Q: If elected, how do you plan to involve residents in the decision-making process of the city?
A: I always believe in being open and accessible, talking to different organizations (that) can help carry out the message that we want to create a city government, especially out of the mayor’s office, an environment in which they can voice their concern, not necessarily just at Tuesday’s meetings, because some of them don’t have the opportunity to view these screenings. Through the churches, through the nonprofits, create a mechanism, a voice for them to have access to City Hall, to get that feedback from them. Basically, be more accessible to its residents.
Q: What is one thing you believe the current mayor is doing well?
A: Well, certainly, [regarding] the current mayor, I’ve noticed that he’s creating a lot of good opportunities for the city. If you look at the city’s website, it’s pretty comprehensive.

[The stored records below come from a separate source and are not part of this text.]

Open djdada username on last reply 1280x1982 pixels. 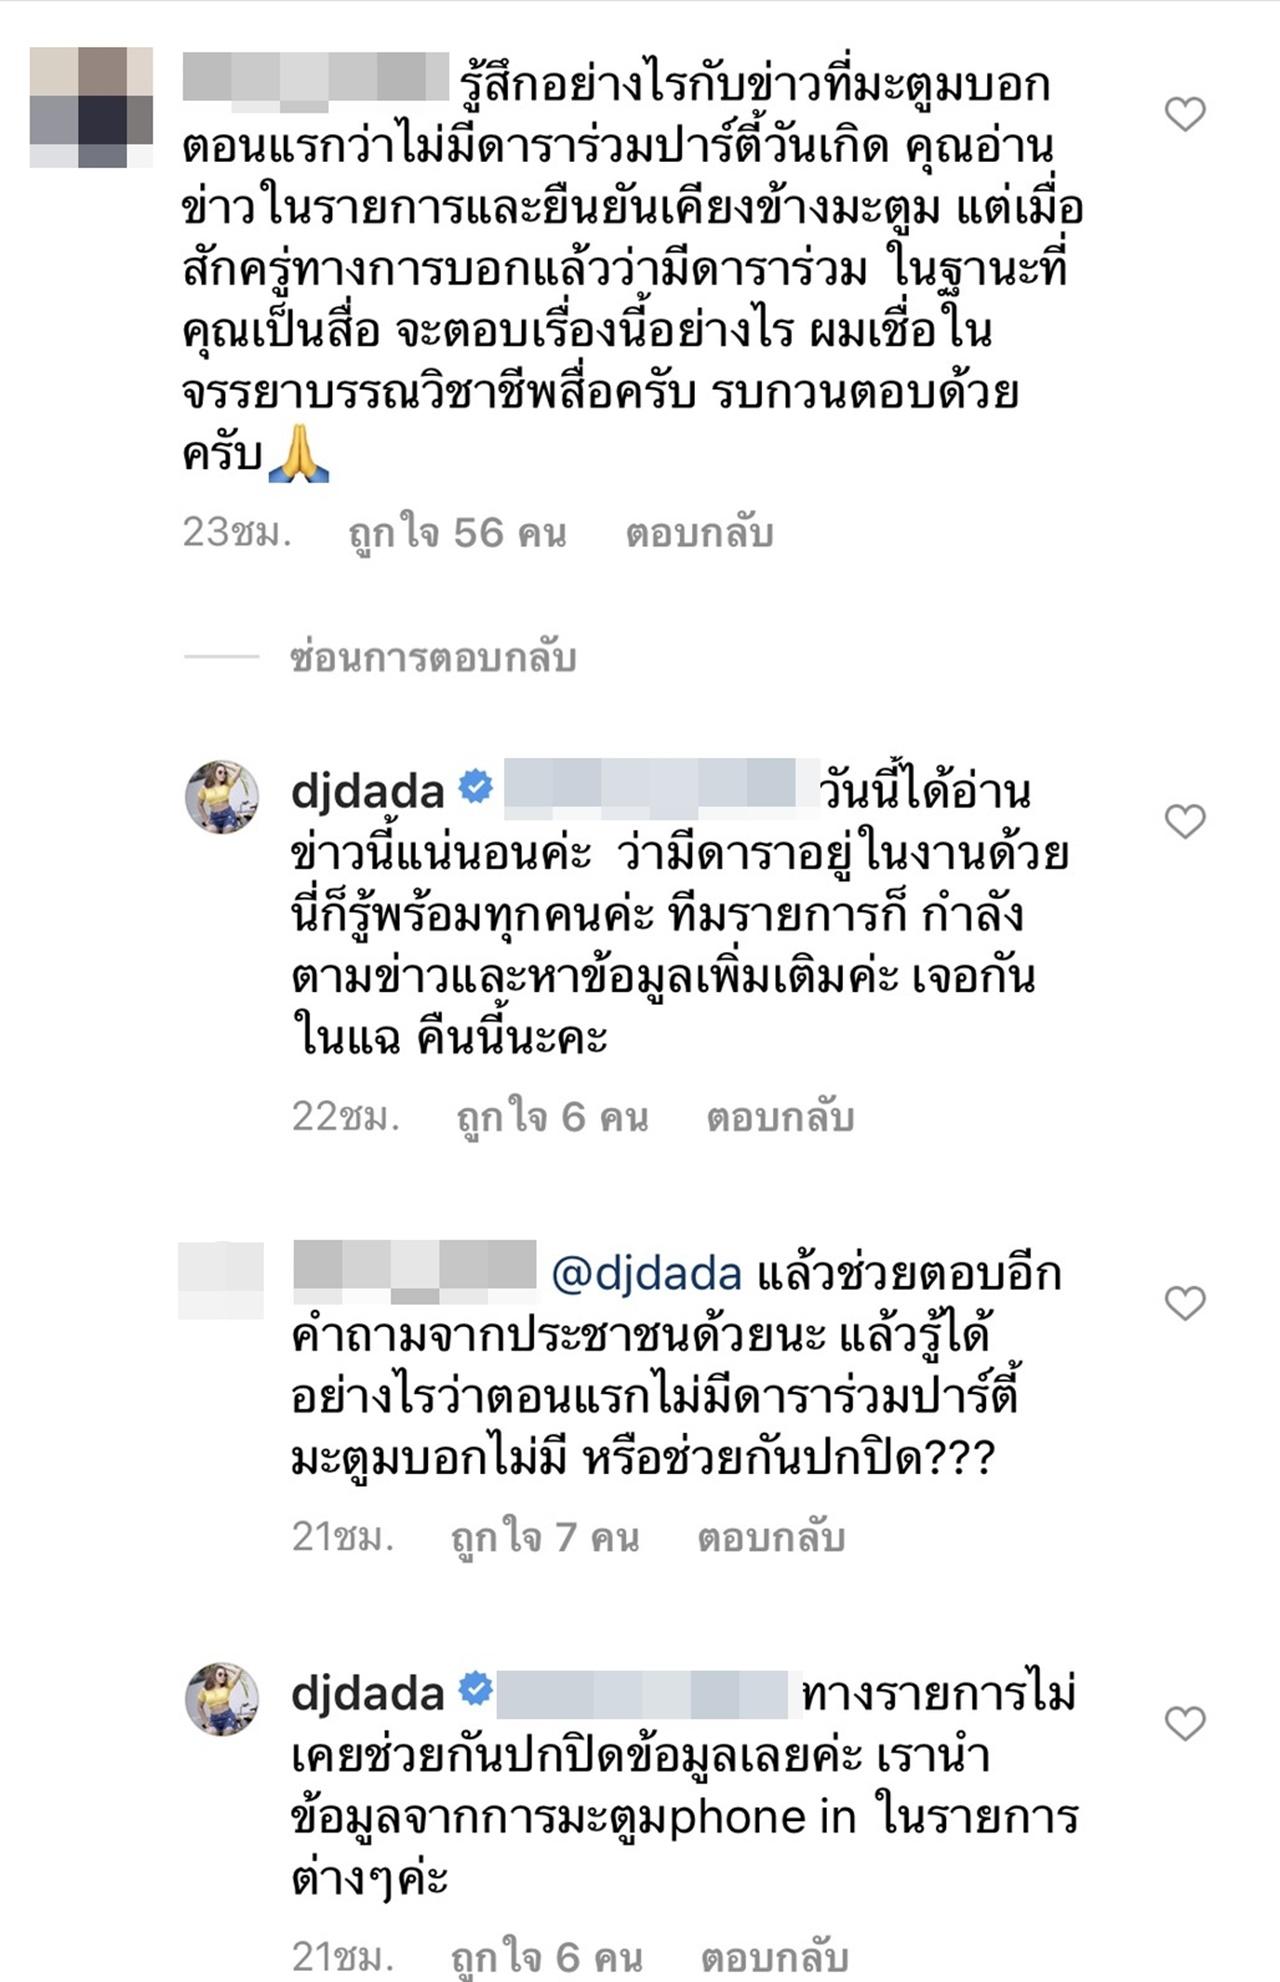coord(367,1692)
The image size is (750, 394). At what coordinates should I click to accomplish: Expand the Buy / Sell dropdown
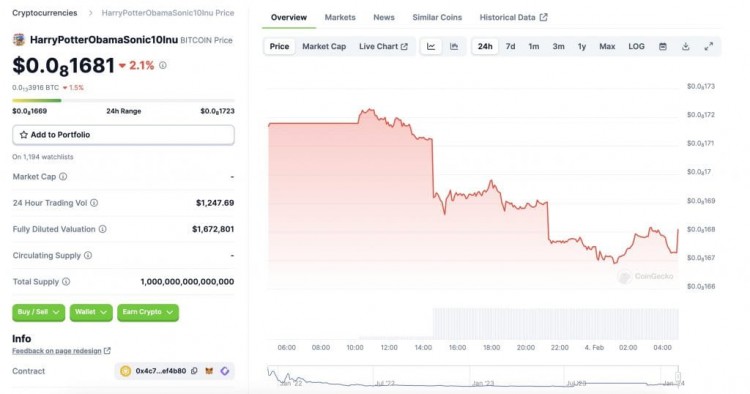point(39,312)
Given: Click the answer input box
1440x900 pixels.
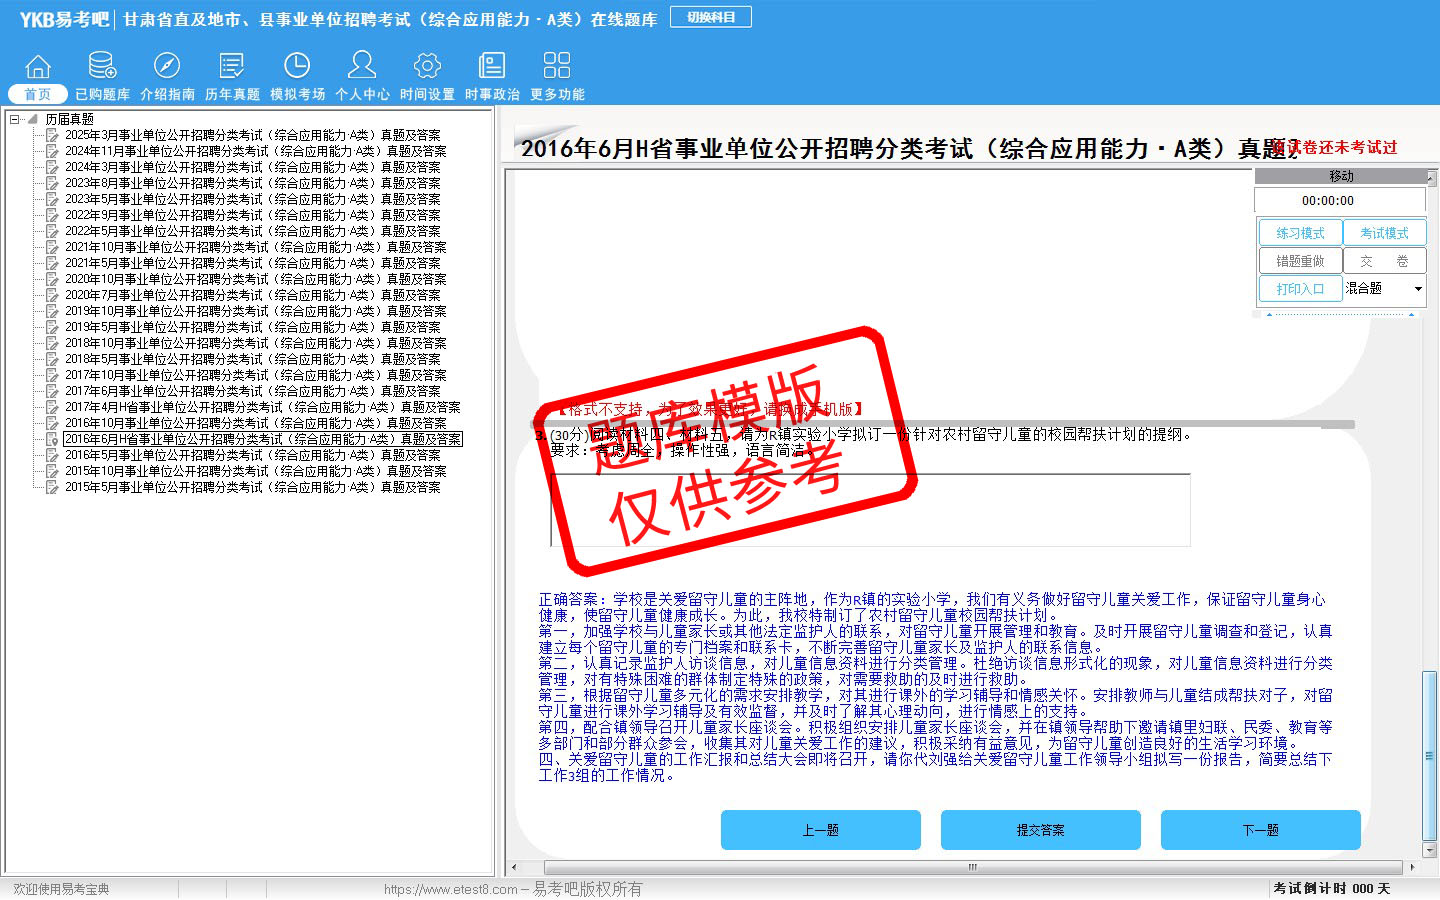Looking at the screenshot, I should 870,510.

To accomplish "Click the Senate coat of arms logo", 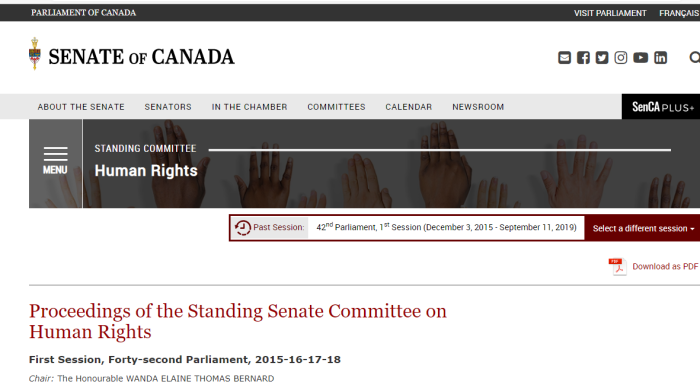I will [x=35, y=54].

I’ve looked at other websites in other cities and the Moreno Valley City website, I must compliment them. They are definitely doing things well. So, that’s one mechanism. If we can encourage people to go online, especially during this pandemic, that’s a good way to play it safer and obtain information that they will need from the city. Definitely, that’s one way of doing it.
Q: What is one thing you think needs to be addressed that the current mayor may have not addressed?
A: I think the current mayor has done a great job. He’s certainly been very supportive. It’s an open seat, of course. But I don’t have much to say on that. If anything, he’s done an exceptional job and he’s running for another office. I don’t have any criticism towards him. I think the mayor has done a really good job.